By default systemd provides an emergency service which will drop us into
shell every time upon a critical failure. It's very convenient for us to
re-use the framework of systemd emergency, because we don't have to
touch the other parts of systemd. We can use our own script instead of
the default one.
This new scheme will overwrite emergency shell and replace with kdump
error handling code. And this code will do the error handling as needed.
Now, we will not rely on dracut-pre-pivot hook running always. Instead
whenever error happens and it is serious enough that emergency shell
needed to run, now kdump error handler will run.
dracut-emergency is also replaced by kdump error handler and it's
enabled again all the way down. So all the failure (including systemd
and dracut) in 2nd kernel could be captured, and trigger kdump error
handler.
dracut-initqueue is a special case, which calls "systemctl start
emergency" directly, not via "OnFailure=emergency". In case of failure,
emergency is started, but not in a isolation mode, which means
dracut-initqueue is still running. On the other hand, emergency will
call dracut-initqueue again when default action is dump_to_rootfs.
systemd would block on the last dracut-initqueue, waiting for the first
instance to exit, which leaves us hang. It looks like the following:
dracut-initqueue (running)
--> call dracut-emergency:
--> dracut-emergency (running)
--> kdump-error-handler.sh (running)
--> call dracut-initqueue:
--> blocking and waiting for the original instance to exit.
To fix this, I'd like to introduce a wrapper emergency service. This
emegency service will replace both the systemd and dracut emergency. And
this service does nothing but to isolate to real kdump error handler
service:
dracut-initqueue (running)
--> call dracut-emergency:
--> dracut-emergency isolate to kdump-error-handler.service
--> dracut-emergency and dracut-initqueue will both be stopped
and kdump-error-handler.service will run kdump-error-handler.sh.
In a normal failure case, this still works:
foo.service fails
--> trigger emergency.service
--> emergency.service isolates to kdump-error-handler.service
--> kdump-error-handler.service will run kdump-error-handler.sh
Signed-off-by: WANG Chao <chaowang@redhat.com>
Acked-by: Vivek Goyal <vgoyal@redhat.com>
Acked-by: Dave Young <dyoung@redhat.com>
Now when mount in /etc/fstab fails, systemd would not consider it as
critical and it would continue to boot. In fact, emergency service is
triggered, but not in a isolation mode, and it results in the emergency
service getting shutdown at some point later of the boot process. We
need isolation otherwise we won't see any emergency service.

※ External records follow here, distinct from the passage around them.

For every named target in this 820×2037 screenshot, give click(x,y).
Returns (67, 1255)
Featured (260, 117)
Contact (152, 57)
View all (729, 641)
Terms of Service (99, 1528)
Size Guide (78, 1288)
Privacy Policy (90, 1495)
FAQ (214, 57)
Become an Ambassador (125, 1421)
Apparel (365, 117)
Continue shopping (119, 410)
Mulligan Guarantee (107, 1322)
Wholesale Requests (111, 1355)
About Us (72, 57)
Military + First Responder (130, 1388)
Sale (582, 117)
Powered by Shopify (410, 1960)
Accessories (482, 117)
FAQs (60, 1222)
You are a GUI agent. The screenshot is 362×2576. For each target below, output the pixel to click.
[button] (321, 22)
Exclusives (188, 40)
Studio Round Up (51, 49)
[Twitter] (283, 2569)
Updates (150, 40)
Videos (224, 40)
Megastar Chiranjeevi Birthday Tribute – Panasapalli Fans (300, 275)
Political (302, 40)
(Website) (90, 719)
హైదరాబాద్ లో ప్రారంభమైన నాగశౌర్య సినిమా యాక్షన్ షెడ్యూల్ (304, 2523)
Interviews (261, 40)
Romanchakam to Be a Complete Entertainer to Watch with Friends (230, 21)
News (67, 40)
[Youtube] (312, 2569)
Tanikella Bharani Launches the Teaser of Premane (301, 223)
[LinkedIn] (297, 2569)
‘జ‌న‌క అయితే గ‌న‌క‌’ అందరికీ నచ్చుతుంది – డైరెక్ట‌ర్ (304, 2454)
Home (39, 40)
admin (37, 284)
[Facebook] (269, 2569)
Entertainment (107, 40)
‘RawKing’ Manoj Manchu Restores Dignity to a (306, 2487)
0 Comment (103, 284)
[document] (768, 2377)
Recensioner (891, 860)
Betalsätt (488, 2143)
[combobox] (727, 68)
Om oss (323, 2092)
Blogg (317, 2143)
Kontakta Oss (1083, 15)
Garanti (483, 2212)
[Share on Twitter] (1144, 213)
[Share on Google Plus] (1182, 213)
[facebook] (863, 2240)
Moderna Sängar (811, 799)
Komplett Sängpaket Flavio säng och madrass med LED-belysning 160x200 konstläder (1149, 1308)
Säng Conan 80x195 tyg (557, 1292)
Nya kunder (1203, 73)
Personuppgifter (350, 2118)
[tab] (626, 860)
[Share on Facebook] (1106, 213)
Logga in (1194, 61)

That is because in kdump initramfs, mount units specified in /etc/fstab
are required by "local-fs.target". When any of these mounts fails,
local-fs.target fails.
For kdump initramfs, we need to isolate to emergency service on any of
the mount failure, that said, every service should be stopped and onlu
emergency service would run. But local-fs.target won't trigger that on
its failure. That means in case of mount failure, local-fs.target also
enters failure state, but all the service will continue without any
interruption.
After digging looking into source code of systemd-fstab-generator. I
find "x-initrd.mount" using in initramfs mount, will make the mount
units required by "initrd-root-fs.target" rather than it's used to be
"local-fs.target".
"initrd-root-fs.target" is suitable to us because if it fails, it will
isolate to emergency service. That means in case of any mount failure,
the emergeny service will start and everything else will stop. We want
this effect because we need to take kdump fail-safe action when there's
a mount failure.
From systemd unit point of view, "initrd-root-fs.target" has
OnFailureIsolate=yes, but "local-fs.target" doesn't. From
systemd.unit(5):
OnFailureIsolate=
Takes a boolean argument. If true, the unit listed in OnFailure=
will be enqueued in isolation mode, i.e. all units that are not its
dependency will be stopped. If this is set, only a single unit may
be listed in OnFailure=. Defaults to false.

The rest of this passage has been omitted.